===== TRECHO DO DOCUMENTO =====

No Plenário, o projeto foi aprovado em votação simbólica e segue para apreciação da Câmara dos Deputados
O Senado aprovou, na noite de quarta-feira (28), o Projeto de Lei (PL) 2985/2023, que impõe regras mais rígidas para a publicidade de apostas esportivas eletrônicas, conhecidas como bets.
O texto, relatado pelo senador Carlos Portinho (PL), proíbe, entre outros pontos, o uso da imagem de atletas, influenciadores, artistas e autoridades em campanhas de marketing, além de restringir os horários de veiculação das propagandas.
A proposta, de autoria do senador Styvenson Valentim (Podemos), foi aprovada na forma de um substitutivo, apresentado por Portinho, na Comissão de Esportes (Cesp). Embora a votação terminativa estivesse prevista para ocorrer na Comissão de Comunicação e Direito Digital (CCDD), a ausência de instalação do colegiado levou os senadores a defenderem o envio direto ao Plenário.
A presidente da Comissão de Esportes, senadora Leila Barros (PDT), apoiou a sugestão e se comprometeu a interceder junto ao presidente da Casa, Davi Alcolumbre (União), para que a matéria avance. No mesmo dia, a matéria foi pautada no Plenário.

===== MATERIAL EXTRAÍDO =====

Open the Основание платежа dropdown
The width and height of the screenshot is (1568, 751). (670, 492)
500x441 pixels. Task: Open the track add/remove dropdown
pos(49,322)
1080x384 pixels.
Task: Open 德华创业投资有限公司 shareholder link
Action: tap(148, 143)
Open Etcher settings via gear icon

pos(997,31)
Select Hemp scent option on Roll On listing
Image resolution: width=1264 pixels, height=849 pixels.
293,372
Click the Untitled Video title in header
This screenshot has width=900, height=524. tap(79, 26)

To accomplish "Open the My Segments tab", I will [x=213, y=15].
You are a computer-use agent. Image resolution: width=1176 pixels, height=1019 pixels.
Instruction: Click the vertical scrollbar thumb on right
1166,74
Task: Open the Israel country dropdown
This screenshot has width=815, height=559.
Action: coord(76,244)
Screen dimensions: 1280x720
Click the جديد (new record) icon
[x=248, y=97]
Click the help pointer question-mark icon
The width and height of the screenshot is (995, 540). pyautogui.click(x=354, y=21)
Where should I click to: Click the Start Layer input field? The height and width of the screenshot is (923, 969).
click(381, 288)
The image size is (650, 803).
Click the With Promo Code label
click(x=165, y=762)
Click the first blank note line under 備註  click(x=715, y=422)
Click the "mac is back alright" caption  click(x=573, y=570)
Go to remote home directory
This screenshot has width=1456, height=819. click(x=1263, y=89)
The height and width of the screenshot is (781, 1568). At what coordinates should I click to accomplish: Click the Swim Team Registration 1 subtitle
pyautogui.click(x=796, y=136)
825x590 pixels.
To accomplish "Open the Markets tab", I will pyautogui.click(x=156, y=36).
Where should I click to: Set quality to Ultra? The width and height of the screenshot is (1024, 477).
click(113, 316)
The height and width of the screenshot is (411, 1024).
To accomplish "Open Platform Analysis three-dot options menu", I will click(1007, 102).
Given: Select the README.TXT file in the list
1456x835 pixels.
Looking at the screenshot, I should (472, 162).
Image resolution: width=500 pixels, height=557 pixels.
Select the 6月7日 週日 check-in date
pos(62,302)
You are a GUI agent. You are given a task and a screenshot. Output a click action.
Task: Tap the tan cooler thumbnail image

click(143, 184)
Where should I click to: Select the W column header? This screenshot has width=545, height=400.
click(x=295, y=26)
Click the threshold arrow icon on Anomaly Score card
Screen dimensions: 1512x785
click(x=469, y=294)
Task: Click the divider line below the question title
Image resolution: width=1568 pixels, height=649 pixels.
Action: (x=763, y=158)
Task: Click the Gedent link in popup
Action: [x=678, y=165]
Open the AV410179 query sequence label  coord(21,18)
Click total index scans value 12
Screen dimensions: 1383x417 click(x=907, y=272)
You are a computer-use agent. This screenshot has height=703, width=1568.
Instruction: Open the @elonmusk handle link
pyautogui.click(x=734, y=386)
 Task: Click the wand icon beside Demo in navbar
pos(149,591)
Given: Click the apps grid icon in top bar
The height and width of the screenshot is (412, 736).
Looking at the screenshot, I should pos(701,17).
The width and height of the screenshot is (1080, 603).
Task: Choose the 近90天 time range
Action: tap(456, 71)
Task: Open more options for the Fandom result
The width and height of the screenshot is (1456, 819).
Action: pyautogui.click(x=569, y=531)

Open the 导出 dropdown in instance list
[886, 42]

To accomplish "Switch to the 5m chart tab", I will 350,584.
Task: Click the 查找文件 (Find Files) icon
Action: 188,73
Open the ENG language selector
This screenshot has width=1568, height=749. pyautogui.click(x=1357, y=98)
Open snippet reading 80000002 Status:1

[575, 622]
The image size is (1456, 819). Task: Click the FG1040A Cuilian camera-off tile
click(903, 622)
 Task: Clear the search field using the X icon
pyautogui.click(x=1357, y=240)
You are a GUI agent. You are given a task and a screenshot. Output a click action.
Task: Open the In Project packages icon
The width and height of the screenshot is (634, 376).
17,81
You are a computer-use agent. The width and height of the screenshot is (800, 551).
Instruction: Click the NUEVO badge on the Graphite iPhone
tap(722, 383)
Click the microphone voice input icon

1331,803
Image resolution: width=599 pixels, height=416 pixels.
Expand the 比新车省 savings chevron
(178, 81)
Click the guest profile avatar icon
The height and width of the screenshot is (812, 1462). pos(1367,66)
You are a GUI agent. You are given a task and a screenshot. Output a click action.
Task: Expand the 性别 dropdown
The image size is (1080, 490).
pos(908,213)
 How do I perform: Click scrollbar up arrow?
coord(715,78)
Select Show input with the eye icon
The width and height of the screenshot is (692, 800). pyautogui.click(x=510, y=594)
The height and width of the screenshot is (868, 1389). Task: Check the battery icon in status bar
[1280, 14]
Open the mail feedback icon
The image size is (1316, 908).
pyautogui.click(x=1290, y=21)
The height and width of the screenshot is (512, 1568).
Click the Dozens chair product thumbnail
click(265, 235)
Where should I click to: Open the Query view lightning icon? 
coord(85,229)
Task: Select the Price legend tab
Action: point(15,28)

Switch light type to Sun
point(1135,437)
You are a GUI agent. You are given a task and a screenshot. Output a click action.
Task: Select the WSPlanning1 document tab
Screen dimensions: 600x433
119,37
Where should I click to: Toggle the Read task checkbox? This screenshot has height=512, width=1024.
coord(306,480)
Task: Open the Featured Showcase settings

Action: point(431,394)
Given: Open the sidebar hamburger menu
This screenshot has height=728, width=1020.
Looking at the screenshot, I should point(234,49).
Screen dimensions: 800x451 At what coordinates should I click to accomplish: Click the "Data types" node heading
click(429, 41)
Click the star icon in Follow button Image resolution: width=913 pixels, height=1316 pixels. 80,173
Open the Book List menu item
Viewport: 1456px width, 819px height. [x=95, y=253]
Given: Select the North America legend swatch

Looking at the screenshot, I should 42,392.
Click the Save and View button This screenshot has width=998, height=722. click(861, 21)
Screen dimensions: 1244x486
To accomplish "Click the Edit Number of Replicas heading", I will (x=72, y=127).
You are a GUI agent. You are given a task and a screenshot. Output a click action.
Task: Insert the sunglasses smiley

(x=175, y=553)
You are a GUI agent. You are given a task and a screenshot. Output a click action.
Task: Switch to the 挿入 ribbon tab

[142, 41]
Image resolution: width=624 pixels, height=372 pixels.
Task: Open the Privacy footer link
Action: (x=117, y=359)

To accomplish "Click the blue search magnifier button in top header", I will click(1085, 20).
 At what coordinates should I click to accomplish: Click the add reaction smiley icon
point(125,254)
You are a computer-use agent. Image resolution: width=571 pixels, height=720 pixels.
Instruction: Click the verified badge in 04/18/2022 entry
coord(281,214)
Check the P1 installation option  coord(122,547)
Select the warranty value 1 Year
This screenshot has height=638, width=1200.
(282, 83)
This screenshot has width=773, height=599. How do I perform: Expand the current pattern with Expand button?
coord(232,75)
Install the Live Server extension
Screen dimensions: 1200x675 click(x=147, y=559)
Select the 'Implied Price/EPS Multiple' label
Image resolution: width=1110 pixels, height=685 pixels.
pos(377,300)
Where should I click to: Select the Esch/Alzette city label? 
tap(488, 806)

=====

▶ **O QUE SE PEDE**: Reproduza na íntegra e sem nenhuma alteração a notícia sobre as novas regras para a publicidade de apostas. Baseie-se somente na notícia.

▶ **RESULTADO FINAL**:
No Plenário, o projeto foi aprovado em votação simbólica e segue para apreciação da Câmara dos Deputados
O Senado aprovou, na noite de quarta-feira (28), o Projeto de Lei (PL) 2985/2023, que impõe regras mais rígidas para a publicidade de apostas esportivas eletrônicas, conhecidas como bets.
O texto, relatado pelo senador Carlos Portinho (PL), proíbe, entre outros pontos, o uso da imagem de atletas, influenciadores, artistas e autoridades em campanhas de marketing, além de restringir os horários de veiculação das propagandas.
A proposta, de autoria do senador Styvenson Valentim (Podemos), foi aprovada na forma de um substitutivo, apresentado por Portinho, na Comissão de Esportes (Cesp). Embora a votação terminativa estivesse prevista para ocorrer na Comissão de Comunicação e Direito Digital (CCDD), a ausência de instalação do colegiado levou os senadores a defenderem o envio direto ao Plenário.
A presidente da Comissão de Esportes, senadora Leila Barros (PDT), apoiou a sugestão e se comprometeu a interceder junto ao presidente da Casa, Davi Alcolumbre (União), para que a matéria avance. No mesmo dia, a matéria foi pautada no Plenário.